Yo le señalé unas ventanas iluminadas.

—Parece que hay más gente… Leí que hasta hace poco vivía un militar. Estuvo dos meses, después ya no le permitieron prisión domiciliaria y lo mandaron a Campo de Mayo…

Me lanzó una mirada que traduje: llegás de España y te ponés a sacar los trapitos sucios del país, te hacés la zurda. Un perro salió al camino y él aceleró. Creí que lo había atropellado hasta que oí los ladridos, los mismos de la noche anterior.

—Vamos a visitar a la vecina —dijo apagando el motor—. A ver si necesita algo.

10

Las grandes gafas, la bata de matelassé y las chinelas contradijeron nuevamente aquella imagen vigorosa de la mujer que cargaba las bolsas y empujaba la puerta de su casa. Andrés la saludó con una reverencia y se ofreció a hacerle las compras, pero ella se negó como si la propuesta la ofendiera.
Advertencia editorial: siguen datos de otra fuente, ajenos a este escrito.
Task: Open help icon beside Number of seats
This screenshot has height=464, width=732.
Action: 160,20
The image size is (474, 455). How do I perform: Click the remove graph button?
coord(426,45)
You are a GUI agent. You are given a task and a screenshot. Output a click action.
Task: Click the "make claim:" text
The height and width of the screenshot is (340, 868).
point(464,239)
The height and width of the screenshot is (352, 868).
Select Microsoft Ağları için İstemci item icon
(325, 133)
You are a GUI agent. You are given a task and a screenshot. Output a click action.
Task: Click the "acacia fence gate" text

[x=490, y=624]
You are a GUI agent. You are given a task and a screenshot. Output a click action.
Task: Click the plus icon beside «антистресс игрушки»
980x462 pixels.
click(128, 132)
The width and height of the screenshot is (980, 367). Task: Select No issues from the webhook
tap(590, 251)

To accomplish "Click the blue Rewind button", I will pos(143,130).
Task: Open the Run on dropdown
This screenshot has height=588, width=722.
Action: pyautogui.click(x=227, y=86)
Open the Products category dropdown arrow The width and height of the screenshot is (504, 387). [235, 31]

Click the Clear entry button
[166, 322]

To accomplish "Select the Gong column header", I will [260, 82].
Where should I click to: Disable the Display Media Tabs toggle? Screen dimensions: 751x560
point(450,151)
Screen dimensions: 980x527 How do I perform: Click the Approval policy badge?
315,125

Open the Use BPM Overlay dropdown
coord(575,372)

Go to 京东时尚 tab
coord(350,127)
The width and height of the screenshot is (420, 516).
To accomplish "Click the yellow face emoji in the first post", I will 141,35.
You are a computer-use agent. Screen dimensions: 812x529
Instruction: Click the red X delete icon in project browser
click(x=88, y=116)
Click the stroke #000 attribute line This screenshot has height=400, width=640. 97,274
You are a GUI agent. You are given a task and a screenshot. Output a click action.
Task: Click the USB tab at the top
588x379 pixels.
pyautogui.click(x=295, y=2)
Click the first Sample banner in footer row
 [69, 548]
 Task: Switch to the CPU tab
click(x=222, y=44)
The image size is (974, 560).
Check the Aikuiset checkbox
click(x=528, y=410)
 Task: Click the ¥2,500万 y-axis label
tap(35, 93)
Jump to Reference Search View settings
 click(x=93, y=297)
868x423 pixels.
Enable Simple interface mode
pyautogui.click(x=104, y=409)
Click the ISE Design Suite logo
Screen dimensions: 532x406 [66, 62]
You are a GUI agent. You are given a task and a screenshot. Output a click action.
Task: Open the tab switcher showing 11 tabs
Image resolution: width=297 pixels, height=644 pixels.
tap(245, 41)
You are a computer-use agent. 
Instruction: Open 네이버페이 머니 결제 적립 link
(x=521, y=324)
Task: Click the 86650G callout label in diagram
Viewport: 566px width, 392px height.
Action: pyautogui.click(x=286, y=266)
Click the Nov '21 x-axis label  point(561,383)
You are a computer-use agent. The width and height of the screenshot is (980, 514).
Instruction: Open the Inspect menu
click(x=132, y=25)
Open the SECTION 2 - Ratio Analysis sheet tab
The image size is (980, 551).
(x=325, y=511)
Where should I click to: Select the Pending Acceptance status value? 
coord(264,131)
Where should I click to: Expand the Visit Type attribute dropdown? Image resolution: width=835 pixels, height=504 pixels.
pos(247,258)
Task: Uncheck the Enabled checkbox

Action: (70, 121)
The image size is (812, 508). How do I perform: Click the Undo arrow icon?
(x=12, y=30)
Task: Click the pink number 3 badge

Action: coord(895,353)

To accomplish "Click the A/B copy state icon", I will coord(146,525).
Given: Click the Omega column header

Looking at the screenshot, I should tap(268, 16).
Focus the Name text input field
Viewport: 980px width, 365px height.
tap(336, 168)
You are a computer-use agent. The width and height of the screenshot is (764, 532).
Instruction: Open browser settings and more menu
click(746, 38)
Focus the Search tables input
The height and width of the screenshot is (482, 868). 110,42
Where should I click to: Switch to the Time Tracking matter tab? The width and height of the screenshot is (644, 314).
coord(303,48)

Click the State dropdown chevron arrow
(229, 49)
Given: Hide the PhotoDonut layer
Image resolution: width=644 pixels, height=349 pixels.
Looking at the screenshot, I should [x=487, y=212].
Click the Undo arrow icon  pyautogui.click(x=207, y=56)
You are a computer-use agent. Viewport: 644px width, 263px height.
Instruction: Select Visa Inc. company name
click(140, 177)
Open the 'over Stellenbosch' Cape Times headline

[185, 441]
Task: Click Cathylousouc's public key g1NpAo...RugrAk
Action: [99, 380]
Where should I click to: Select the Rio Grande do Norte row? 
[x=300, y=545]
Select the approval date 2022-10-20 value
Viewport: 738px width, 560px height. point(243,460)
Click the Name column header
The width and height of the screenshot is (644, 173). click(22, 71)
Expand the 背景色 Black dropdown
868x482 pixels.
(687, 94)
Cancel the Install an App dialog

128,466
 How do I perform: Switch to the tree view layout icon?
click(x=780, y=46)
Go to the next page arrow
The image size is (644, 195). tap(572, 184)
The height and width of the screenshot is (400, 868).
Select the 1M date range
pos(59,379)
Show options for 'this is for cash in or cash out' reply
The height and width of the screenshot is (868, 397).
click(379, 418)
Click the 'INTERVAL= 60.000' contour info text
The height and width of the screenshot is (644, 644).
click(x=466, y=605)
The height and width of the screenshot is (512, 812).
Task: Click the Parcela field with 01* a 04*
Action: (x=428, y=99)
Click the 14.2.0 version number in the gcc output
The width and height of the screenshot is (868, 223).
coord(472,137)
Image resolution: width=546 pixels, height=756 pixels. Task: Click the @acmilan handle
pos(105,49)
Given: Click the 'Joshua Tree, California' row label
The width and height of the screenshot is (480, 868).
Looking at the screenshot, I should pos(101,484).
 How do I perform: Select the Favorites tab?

Entonces él se llevó la mano a la frente:

—¡Sal gruesa! Nos olvidamos de comprar la sal para el asado.

—Enseguida les traigo —dijo ella.

No nos había hecho pasar, pero Andrés entró al salón. Se paró delante de la ventana y miró la calle desde un extremo y el otro, después se sentó en la mecedora con los ojos fijos en el camino. Cuando reapareció la mujer, se levantó de un salto. Ella iba a decir algo y le señalé los cuadros de la pared.

—Los mismos que hay en nuestra casa. —Paisajes de playa algo mejores que los nuestros, de una etapa posterior del mismo pintor mediocre.

—Los pinta Ernesto, el vecino de enfrente. Es el artista de Peralta Ramos, todos le compramos algún cuadro acá.

Me entregó el táper y Andrés me pasó el brazo por el hombro.

—¡No nos presentamos, señora! Esta es mi hermana Lola. Y yo soy Andrés. —Hizo otra reverencia.

La mujer frunció los ojos miopes.

—Yo soy Teresa, ya nos conocíamos. Viniste hace dos veranos y festejamos el año nuevo en casa de Ernesto.

11

—¡El artista de Peralta Ramos! —me burlé pero Andrés no se rio, todavía seguiría enojado porque yo había puesto más empeño en conocer las noticias morbosas del bosque que su rica fauna.